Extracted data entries
============================================================
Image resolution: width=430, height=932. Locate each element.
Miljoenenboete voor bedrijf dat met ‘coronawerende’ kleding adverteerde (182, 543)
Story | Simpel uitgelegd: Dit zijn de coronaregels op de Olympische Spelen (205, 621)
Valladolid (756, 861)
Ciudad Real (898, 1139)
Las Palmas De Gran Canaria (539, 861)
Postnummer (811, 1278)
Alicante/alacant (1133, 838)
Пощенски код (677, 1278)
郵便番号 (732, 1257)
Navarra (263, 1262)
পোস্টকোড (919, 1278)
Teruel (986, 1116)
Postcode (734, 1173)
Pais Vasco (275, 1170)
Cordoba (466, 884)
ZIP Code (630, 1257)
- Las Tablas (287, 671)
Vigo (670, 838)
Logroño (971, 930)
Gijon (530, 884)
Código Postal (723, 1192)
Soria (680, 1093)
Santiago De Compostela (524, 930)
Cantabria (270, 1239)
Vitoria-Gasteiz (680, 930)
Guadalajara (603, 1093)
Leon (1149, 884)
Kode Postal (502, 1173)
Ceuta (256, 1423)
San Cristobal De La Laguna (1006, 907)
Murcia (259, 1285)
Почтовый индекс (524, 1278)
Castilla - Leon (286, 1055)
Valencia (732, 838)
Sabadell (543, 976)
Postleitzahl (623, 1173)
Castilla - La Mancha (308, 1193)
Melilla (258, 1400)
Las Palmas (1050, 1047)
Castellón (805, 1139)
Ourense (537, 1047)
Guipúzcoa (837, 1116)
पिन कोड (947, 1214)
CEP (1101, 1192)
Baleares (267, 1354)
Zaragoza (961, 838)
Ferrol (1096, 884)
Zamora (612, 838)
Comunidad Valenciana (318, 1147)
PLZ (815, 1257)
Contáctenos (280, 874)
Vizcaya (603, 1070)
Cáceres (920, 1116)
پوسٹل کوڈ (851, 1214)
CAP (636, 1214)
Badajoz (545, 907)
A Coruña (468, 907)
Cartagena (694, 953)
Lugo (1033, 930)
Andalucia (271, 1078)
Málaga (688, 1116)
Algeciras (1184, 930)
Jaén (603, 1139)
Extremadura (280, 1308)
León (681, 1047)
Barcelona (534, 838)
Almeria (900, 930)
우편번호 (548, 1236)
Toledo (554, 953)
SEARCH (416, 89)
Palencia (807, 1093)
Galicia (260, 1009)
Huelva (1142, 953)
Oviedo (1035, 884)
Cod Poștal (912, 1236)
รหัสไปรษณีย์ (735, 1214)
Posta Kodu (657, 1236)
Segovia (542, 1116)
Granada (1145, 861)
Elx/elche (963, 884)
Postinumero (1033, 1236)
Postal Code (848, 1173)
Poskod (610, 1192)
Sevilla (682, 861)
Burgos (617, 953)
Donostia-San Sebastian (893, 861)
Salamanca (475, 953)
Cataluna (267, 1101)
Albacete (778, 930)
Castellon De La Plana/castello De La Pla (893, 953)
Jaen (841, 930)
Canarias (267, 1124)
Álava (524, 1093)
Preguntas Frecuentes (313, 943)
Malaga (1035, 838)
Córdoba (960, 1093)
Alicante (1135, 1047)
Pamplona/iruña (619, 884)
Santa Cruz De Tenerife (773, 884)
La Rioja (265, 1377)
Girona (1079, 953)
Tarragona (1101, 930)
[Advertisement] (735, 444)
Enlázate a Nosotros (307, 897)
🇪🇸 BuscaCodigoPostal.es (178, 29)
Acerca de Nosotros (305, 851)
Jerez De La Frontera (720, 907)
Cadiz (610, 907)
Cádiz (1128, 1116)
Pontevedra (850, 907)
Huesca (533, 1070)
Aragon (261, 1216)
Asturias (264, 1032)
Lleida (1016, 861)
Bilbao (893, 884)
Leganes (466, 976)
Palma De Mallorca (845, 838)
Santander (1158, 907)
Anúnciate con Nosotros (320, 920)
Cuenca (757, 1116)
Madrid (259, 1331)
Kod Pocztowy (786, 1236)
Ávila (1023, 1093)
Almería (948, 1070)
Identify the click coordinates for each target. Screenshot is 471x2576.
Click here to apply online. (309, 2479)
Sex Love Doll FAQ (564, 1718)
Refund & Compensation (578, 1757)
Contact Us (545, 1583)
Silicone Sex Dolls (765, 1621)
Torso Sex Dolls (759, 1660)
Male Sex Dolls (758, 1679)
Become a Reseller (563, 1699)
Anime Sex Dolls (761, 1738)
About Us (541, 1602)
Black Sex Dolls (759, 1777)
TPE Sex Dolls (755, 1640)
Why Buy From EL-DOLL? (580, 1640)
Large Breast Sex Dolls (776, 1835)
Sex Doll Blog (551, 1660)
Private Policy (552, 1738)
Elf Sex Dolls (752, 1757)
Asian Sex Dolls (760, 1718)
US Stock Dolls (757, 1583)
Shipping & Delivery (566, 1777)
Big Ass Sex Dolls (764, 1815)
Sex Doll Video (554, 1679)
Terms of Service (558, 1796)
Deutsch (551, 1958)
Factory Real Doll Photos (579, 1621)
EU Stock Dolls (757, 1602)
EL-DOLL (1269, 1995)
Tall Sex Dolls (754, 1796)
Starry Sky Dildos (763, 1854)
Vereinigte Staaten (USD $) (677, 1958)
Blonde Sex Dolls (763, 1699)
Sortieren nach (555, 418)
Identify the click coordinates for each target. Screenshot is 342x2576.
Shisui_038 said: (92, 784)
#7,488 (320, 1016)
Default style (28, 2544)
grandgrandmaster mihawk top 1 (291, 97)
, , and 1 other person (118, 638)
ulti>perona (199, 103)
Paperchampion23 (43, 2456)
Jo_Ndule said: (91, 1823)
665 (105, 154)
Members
============================================================
Take the lines from the one containing "Tall Sex Dolls (754, 1796)" through the final line of the entries above, and set them down exactly, with nothing added.

OUTPUT OF THE TASK
Tall Sex Dolls (754, 1796)
Starry Sky Dildos (763, 1854)
Vereinigte Staaten (USD $) (677, 1958)
Blonde Sex Dolls (763, 1699)
Sortieren nach (555, 418)
Identify the click coordinates for each target. Screenshot is 342x2576.
Shisui_038 said: (92, 784)
#7,488 (320, 1016)
Default style (28, 2544)
grandgrandmaster mihawk top 1 (291, 97)
, , and 1 other person (118, 638)
ulti>perona (199, 103)
Paperchampion23 (43, 2456)
Jo_Ndule said: (91, 1823)
665 (105, 154)
Members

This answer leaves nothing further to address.